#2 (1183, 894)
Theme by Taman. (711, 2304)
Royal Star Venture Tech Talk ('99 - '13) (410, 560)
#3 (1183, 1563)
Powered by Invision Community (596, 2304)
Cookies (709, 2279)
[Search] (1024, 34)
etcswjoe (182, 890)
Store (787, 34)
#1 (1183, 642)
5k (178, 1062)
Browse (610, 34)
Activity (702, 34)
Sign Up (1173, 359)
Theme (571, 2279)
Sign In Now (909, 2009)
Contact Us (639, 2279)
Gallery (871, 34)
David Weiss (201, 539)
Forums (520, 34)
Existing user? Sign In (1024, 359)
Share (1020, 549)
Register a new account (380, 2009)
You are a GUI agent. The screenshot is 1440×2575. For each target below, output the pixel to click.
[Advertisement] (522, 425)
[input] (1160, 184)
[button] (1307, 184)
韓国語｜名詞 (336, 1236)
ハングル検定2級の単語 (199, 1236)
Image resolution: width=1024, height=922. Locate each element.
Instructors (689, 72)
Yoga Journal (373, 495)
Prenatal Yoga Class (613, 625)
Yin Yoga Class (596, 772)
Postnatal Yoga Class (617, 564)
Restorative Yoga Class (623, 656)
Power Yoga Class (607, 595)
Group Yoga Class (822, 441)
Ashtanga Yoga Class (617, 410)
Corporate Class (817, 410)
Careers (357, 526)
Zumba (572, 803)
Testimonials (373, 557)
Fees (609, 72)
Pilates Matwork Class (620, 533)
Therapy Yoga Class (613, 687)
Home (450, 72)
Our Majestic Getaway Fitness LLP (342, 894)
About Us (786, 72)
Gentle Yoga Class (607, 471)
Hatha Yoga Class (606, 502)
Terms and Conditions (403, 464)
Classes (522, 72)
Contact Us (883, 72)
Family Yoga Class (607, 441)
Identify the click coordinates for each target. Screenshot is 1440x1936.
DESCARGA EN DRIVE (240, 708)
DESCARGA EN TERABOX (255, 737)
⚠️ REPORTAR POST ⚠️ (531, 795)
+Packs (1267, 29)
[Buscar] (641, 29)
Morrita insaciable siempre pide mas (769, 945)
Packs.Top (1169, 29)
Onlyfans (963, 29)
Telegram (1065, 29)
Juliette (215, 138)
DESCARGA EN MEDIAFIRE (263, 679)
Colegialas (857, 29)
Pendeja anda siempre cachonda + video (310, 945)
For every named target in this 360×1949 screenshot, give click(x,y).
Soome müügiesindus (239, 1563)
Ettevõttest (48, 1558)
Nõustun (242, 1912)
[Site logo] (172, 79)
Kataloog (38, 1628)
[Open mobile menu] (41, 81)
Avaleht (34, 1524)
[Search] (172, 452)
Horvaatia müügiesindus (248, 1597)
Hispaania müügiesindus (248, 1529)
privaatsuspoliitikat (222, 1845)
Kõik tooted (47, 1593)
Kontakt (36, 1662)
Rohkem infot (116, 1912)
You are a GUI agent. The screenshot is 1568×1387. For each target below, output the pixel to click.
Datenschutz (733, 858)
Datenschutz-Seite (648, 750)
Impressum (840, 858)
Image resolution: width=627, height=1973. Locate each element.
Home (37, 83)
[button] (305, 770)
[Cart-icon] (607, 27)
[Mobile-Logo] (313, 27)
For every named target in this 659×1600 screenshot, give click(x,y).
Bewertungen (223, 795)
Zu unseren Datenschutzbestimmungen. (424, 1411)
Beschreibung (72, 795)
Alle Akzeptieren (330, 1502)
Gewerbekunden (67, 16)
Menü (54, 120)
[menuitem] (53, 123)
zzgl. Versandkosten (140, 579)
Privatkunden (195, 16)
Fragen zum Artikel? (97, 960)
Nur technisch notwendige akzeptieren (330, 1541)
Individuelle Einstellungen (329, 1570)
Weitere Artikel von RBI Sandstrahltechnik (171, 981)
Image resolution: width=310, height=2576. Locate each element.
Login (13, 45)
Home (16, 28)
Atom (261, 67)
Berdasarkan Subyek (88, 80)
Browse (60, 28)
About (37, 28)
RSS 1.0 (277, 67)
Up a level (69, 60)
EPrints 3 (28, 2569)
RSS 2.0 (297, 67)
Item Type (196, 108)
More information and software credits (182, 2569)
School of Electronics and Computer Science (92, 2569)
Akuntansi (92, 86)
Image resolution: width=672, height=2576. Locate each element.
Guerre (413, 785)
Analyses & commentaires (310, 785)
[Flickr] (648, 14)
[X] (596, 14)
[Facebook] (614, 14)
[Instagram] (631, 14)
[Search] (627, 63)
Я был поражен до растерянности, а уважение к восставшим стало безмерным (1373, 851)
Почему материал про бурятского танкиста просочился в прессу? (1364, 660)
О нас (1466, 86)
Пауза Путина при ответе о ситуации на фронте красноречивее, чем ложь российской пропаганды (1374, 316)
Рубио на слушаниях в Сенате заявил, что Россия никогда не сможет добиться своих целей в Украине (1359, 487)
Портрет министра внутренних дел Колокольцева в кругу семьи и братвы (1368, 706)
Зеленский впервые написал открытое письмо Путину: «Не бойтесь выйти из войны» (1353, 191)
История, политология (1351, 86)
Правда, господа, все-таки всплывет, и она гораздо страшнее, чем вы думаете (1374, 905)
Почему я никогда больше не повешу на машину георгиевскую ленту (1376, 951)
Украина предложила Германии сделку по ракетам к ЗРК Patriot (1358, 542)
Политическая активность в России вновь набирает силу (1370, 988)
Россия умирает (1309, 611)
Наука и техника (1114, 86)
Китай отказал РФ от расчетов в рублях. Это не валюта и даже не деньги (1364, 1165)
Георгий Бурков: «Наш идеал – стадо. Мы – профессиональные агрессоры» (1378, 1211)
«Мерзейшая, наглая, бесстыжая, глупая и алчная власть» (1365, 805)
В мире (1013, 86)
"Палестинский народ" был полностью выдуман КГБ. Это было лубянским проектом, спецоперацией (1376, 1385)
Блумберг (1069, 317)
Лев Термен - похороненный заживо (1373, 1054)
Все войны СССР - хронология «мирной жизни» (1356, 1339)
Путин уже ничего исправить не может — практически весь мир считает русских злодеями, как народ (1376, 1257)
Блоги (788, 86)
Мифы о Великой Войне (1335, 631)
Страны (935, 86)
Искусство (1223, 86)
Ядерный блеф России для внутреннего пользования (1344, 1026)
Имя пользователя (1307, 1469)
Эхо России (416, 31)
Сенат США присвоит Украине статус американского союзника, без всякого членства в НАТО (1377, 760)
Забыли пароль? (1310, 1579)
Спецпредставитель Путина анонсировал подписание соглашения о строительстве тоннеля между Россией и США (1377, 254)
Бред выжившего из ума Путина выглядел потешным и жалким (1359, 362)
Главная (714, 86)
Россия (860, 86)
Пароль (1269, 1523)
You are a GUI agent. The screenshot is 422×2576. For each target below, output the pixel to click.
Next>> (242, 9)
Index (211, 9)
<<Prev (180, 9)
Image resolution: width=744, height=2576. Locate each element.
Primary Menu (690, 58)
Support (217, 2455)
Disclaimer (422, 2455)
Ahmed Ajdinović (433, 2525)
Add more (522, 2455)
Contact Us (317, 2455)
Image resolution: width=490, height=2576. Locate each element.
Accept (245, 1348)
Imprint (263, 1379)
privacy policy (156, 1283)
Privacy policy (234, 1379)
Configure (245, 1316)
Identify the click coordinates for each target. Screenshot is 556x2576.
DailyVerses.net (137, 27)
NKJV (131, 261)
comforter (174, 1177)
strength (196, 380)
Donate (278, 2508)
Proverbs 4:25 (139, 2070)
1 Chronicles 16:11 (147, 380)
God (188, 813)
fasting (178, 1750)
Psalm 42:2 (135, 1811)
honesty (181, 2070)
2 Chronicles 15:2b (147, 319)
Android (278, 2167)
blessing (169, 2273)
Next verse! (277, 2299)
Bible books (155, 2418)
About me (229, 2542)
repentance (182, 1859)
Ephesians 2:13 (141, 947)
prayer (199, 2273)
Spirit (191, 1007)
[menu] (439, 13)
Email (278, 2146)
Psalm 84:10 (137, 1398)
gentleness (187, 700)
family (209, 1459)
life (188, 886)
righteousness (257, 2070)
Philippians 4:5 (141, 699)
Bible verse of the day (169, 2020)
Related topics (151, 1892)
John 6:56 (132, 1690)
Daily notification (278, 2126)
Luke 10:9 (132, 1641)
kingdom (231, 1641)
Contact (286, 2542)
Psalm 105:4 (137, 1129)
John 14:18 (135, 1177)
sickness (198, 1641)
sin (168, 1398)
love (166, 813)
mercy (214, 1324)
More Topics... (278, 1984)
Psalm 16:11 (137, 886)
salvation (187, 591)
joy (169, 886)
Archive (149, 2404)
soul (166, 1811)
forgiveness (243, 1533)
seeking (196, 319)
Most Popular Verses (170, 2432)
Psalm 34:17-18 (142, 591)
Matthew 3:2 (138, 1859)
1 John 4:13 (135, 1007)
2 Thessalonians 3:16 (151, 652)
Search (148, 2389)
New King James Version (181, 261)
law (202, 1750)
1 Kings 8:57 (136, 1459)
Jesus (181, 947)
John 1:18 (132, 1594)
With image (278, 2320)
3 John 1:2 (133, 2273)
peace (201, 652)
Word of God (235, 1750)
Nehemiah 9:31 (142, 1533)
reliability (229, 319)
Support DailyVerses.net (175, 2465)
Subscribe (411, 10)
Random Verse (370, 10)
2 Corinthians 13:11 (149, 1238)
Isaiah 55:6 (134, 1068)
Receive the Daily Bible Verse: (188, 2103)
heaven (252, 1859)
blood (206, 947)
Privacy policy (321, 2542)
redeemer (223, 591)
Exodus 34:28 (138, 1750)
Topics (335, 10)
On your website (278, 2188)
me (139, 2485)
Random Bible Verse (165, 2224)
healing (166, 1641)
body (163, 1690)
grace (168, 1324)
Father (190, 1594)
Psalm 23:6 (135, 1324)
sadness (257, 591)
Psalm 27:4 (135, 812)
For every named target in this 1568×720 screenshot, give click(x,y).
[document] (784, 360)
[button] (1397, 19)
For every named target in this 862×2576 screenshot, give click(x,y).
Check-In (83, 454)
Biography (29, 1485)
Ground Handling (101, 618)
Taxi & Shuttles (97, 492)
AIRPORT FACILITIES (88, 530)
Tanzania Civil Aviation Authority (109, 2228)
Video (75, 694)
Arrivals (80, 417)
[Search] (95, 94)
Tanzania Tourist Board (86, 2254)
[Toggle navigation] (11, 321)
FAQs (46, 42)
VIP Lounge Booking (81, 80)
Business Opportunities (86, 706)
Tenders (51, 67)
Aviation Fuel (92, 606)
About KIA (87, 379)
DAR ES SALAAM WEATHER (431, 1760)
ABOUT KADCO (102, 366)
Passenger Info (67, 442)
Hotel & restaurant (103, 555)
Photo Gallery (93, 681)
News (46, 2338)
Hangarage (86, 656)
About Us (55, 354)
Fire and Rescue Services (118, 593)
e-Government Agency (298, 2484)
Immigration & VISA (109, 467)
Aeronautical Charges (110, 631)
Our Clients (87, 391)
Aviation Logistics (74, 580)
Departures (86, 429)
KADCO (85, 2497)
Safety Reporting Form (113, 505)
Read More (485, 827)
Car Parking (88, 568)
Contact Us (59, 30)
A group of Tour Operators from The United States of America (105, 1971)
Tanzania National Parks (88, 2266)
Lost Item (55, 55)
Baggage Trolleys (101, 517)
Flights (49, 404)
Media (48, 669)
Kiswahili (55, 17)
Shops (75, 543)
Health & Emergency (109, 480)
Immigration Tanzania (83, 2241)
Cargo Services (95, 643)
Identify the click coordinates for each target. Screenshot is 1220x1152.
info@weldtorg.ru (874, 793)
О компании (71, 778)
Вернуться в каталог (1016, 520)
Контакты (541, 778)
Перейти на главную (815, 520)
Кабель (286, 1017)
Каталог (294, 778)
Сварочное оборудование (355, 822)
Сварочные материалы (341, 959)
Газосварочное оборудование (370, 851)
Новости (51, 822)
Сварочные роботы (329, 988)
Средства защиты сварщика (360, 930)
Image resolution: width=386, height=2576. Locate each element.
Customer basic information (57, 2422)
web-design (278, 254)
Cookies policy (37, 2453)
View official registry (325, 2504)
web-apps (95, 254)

» Problem requirements:
Retype the rows in the stretch from the line containing "[X] (596, 14)" through the line containing "Пароль (1269, 1523)", keeping each one unchanged.

» The result:
[X] (596, 14)
[Facebook] (614, 14)
[Instagram] (631, 14)
[Search] (627, 63)
Я был поражен до растерянности, а уважение к восставшим стало безмерным (1373, 851)
Почему материал про бурятского танкиста просочился в прессу? (1364, 660)
О нас (1466, 86)
Пауза Путина при ответе о ситуации на фронте красноречивее, чем ложь российской пропаганды (1374, 316)
Рубио на слушаниях в Сенате заявил, что Россия никогда не сможет добиться своих целей в Украине (1359, 487)
Портрет министра внутренних дел Колокольцева в кругу семьи и братвы (1368, 706)
Зеленский впервые написал открытое письмо Путину: «Не бойтесь выйти из войны» (1353, 191)
История, политология (1351, 86)
Правда, господа, все-таки всплывет, и она гораздо страшнее, чем вы думаете (1374, 905)
Почему я никогда больше не повешу на машину георгиевскую ленту (1376, 951)
Украина предложила Германии сделку по ракетам к ЗРК Patriot (1358, 542)
Политическая активность в России вновь набирает силу (1370, 988)
Россия умирает (1309, 611)
Наука и техника (1114, 86)
Китай отказал РФ от расчетов в рублях. Это не валюта и даже не деньги (1364, 1165)
Георгий Бурков: «Наш идеал – стадо. Мы – профессиональные агрессоры» (1378, 1211)
«Мерзейшая, наглая, бесстыжая, глупая и алчная власть» (1365, 805)
В мире (1013, 86)
"Палестинский народ" был полностью выдуман КГБ. Это было лубянским проектом, спецоперацией (1376, 1385)
Блумберг (1069, 317)
Лев Термен - похороненный заживо (1373, 1054)
Все войны СССР - хронология «мирной жизни» (1356, 1339)
Путин уже ничего исправить не может — практически весь мир считает русских злодеями, как народ (1376, 1257)
Блоги (788, 86)
Мифы о Великой Войне (1335, 631)
Страны (935, 86)
Искусство (1223, 86)
Ядерный блеф России для внутреннего пользования (1344, 1026)
Имя пользователя (1307, 1469)
Эхо России (416, 31)
Сенат США присвоит Украине статус американского союзника, без всякого членства в НАТО (1377, 760)
Забыли пароль? (1310, 1579)
Спецпредставитель Путина анонсировал подписание соглашения о строительстве тоннеля между Россией и США (1377, 254)
Бред выжившего из ума Путина выглядел потешным и жалким (1359, 362)
Главная (714, 86)
Россия (860, 86)
Пароль (1269, 1523)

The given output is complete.